Éléments biographiques[modifier | modifier le code]

Jacobs naît à Sydney, en Australie. Il fait ses études au lycée et à l'Université de Sydney, où il reçoit une bourse pour les lettres, les mathématiques et la chimie. Il ne terminera pas ses études à Sydney, mais en Angleterre, où il part à l'âge de 18 ans. Il entre au St Johns' College de Cambridge, et y passe son B.A. en 1876 et en 1877, puis part étudier à l'Université de Berlin. De 1878 à 1884 il est le secrétaire de la Society of Hebrew Literature et se fait connaître en 1882 comme auteur d'une série d'articles dans le Times sur la persécution des Juifs en Russie. Il en résulte la création du Mansion House Fund et du Mansion House Commity, dont Jacobs est le secrétaire de 1882 à 1900. Pendant ces années il consacre beaucoup de temps aux études anthropologiques liées à la « race juive » devenant une autorité sur la question.

En 1888 il prépare avec Lucien Wolf la Bibliotheca Anglo-Judaica: A Bibliographical Guide to Anglo-Jewish History et, en 1890, les English Fairy Tales, premier d'une longue série de livres de contes de fées qu'il publie pendant les dix années qui suivent. Il écrit pour The Athenaeum un grand nombre d'articles sur la littérature ; l’Athenaeum en publie une collection un an plus tard, parmi lesquels George Eliot, Matthew Arnold, Browning, Newman, Essays and Reviews from the Athenaeum. La même année parurent ses Studies in Jewish Statistics, en 1892 Tennyson et « In Memoriam » et en 1893 son ouvrage important sur les Juifs de l'Angleterre angevine. En 1894 furent publiées ses Studies in Biblical archaeology et An Inquiry into the Sources of the History of the Jews in Spain, qui lui valurent d'être fait membre correspondant de l'Académie royale d'histoire de Madrid. Son As Others Saw Him, un roman historique traitant de la vie du Christ, fut publié anonymement en 1895 et l'année suivante parurent ses Jewish Ideals and other Essays. Cette année-là il fut invité aux États-Unis à donner un cycle de conférences sur la « Philosophie de l'Histoire juive ». L'Histoire de la découverte géographique fut publiée vers la fin de 1898 et connut plusieurs éditions. Depuis 1896 il compilait et révisait le Jewish Year Book et il présida la Société Historique juive d'Angleterre en 1898-99. En 1900 il accepta une proposition pour devenir rédacteur en chef chargé de réviser la Jewish Encyclopaedia qui s'élaborait alors à New York.

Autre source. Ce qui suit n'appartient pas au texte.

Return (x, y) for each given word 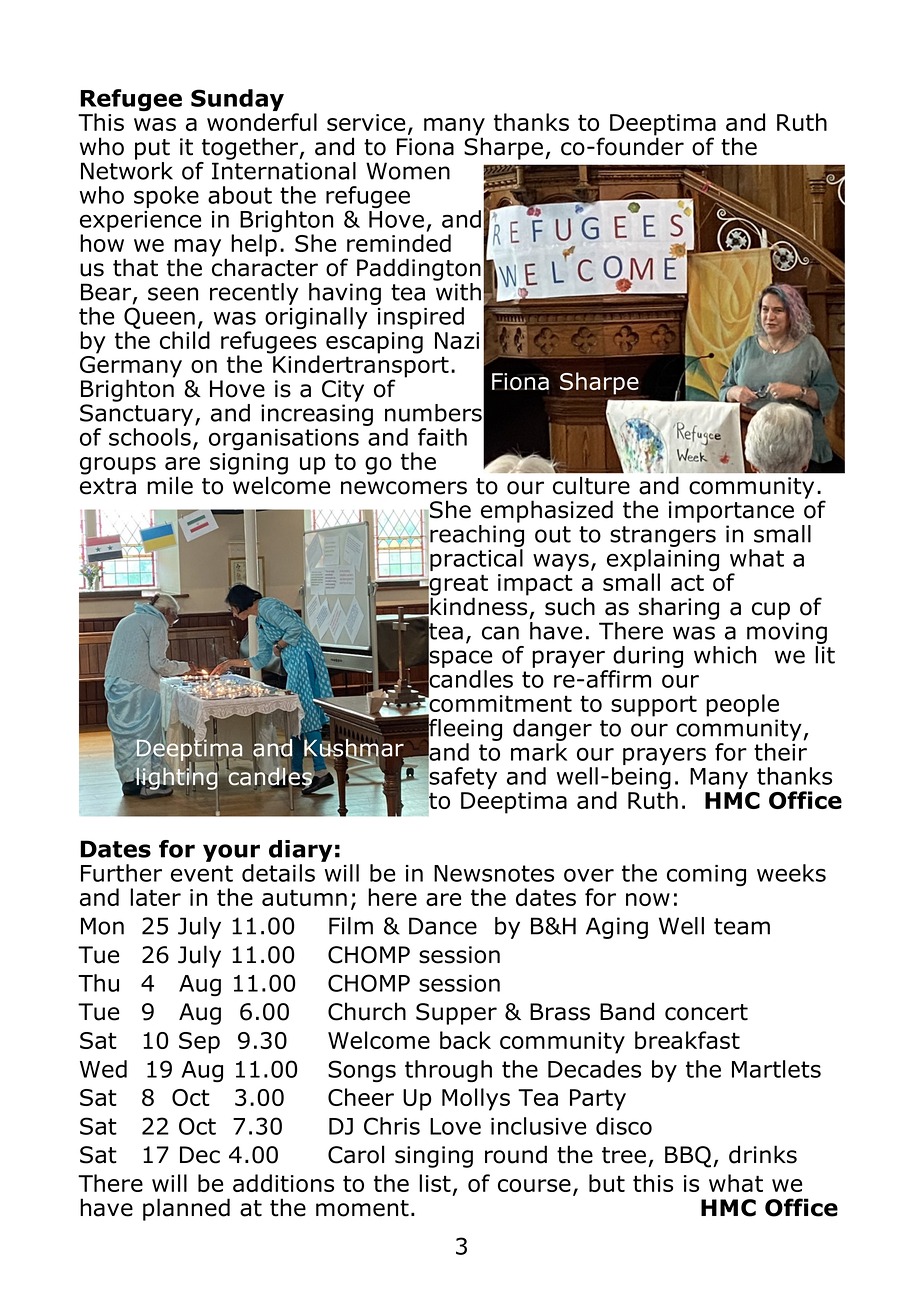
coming (706, 875)
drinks (763, 1154)
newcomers (404, 488)
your (231, 853)
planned (186, 1209)
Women (408, 171)
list (435, 1183)
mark (539, 752)
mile (170, 485)
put (152, 149)
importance (731, 512)
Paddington (419, 269)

En 1899-1900 il commença à éditer le journal Folklore et de 1890 à 1912 il édita cinq collections de contes de fées : English Fairy Tales, More English Fairy Tales, Celtic Fairy Tales, More Celtic Fairy Tales, et European Folk and Fairy Tales. Il y avait été inspiré par les Frères Grimm et le nationalisme romantique commun aux folkloristes de son époque ; il voulait que les enfants anglais eussent accès aux contes de fées anglais, alors qu'ils lisaient principalement des récits français et allemands[1] ; selon ses propres termes, « ce que Perrault a commencé, les frères Grimm l'ont parachevé. »

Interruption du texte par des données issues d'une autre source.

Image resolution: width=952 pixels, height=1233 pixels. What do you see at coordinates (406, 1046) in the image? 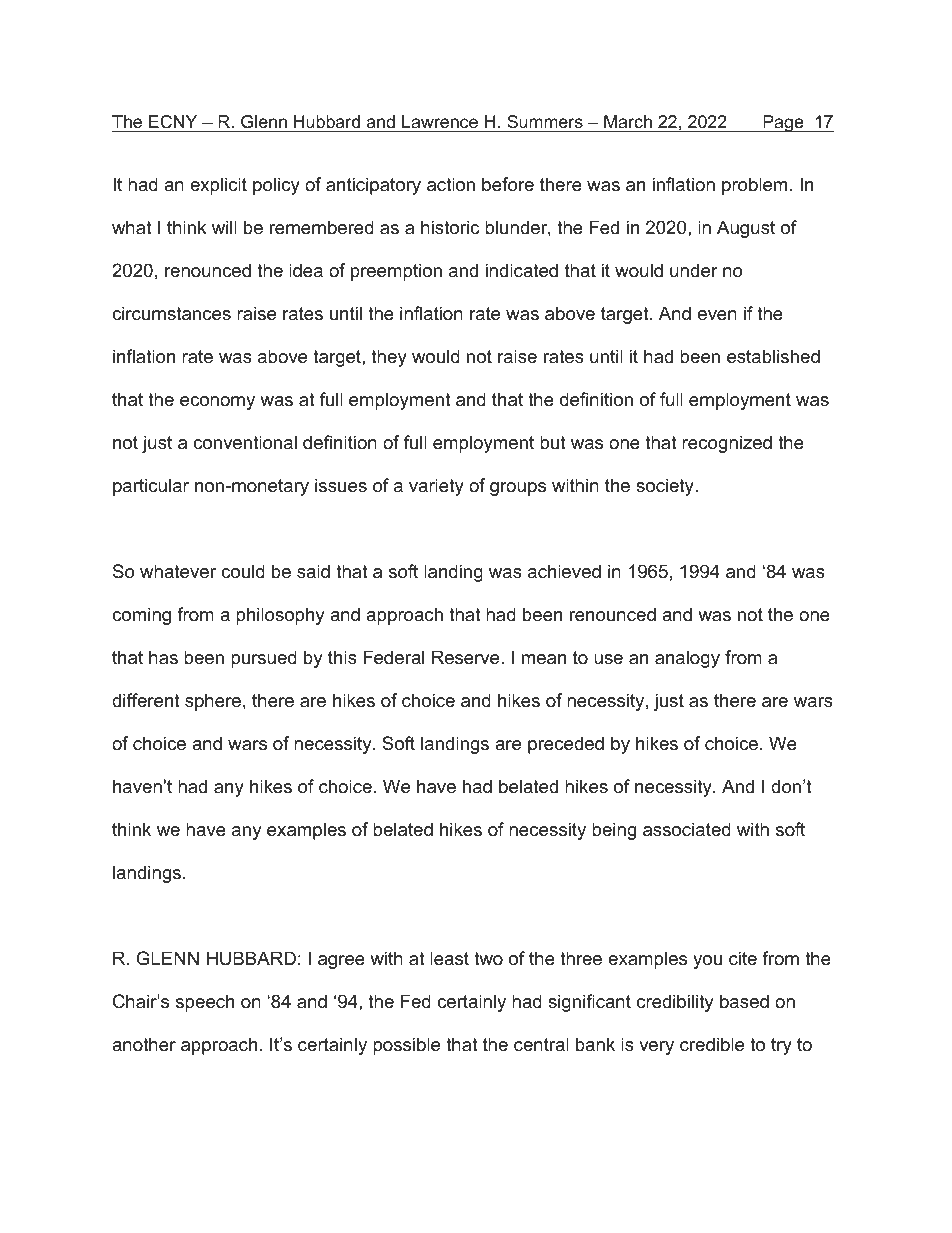
I see `possible` at bounding box center [406, 1046].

Bien qu'il ait recueilli un grand nombre de récits sous le nom de contes de fées, beaucoup d'entre eux se laissent mal classer. Binnorie et Tamlane sont des ballades mises en prose, The Old Woman and Her Pig une comptine, Henny-Penny est une fable et The Buried Moon comporte des sous-entendus mythiques dans une mesure inhabituelle pour des contes de fées. Selon sa propre analyse des English Fairy Tales, « sur les quatre-vingt-sept histoires contenues dans mes deux volumes, trente-huit sont à proprement parler des Märchen, dix des sagas ou des légendes, dix-neuf des récits bouffons, quatre des histoires cumulatives, six des histoires d'animaux et dix des histoires où l'on nage dans l'absurde[2]. »

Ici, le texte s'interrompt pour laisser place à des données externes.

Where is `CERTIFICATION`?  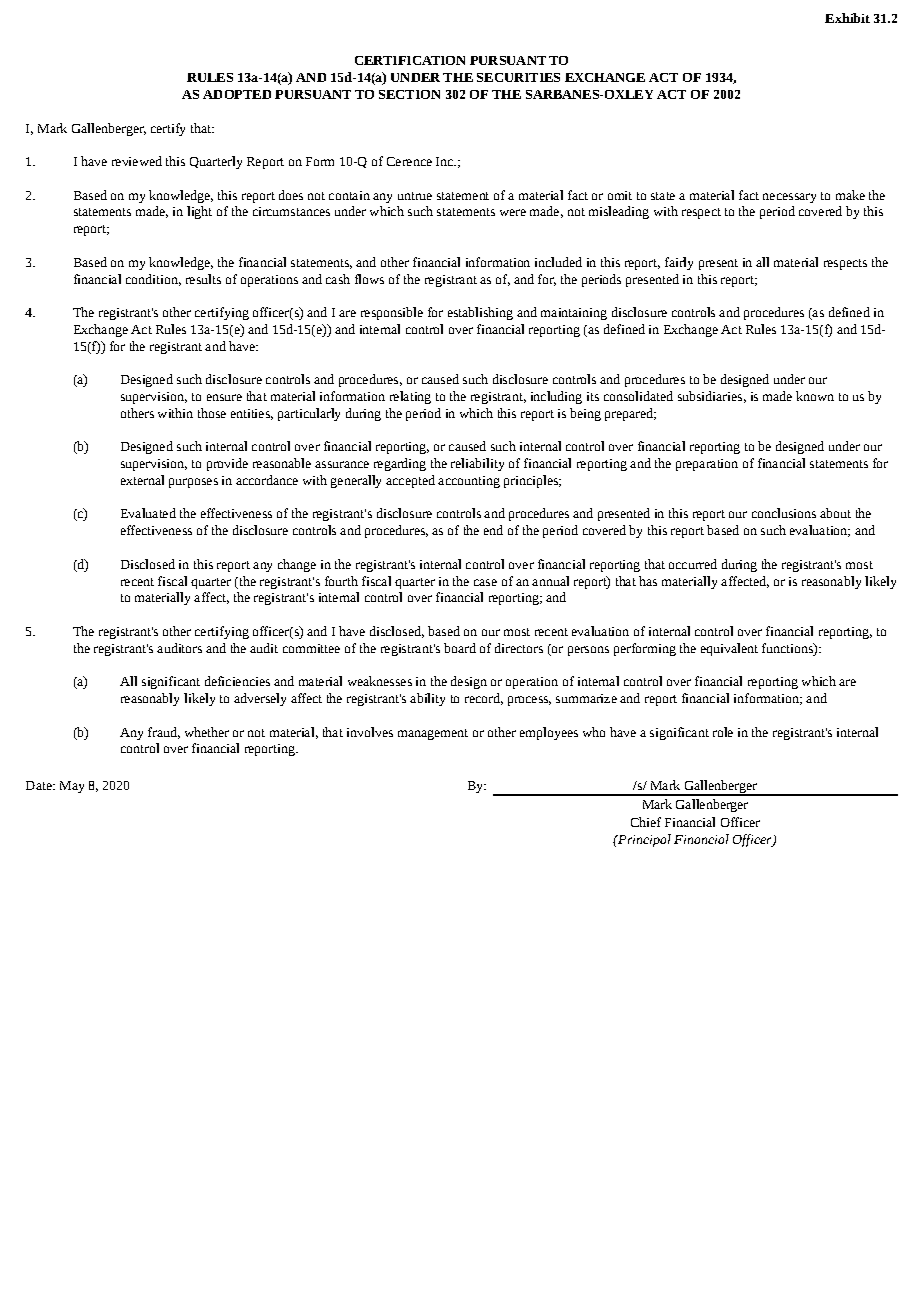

Jacobs s'installa définitivement aux États-Unis. Il écrivit de nombreux articles pour la Jewish Encyclopaedia dont il supervisa le style dans toute la publication. Après l'achèvement de l'ouvrage, en 1906, il devint registrar et professeur d'anglais au Jewish Theological Seminary of America à New York. En 1908 il fut nommé membre d'un conseil de sept personnes chargé de faire une nouvelle traduction en anglais de la Bible pour la Jewish Publication Society of America. En 1913 il démissionna de ses postes au Séminaire pour devenir rédacteur en chef de The American Hebrew. Il mourut le 30 janvier 1916. Il avait épousé Georgina Horne qui devait lui donner deux fils et une fille. En 1920 fut publié à Philadelphie le Livre I de ses Jewish Contributions to Civilization, qui était pratiquement fini au moment de sa mort.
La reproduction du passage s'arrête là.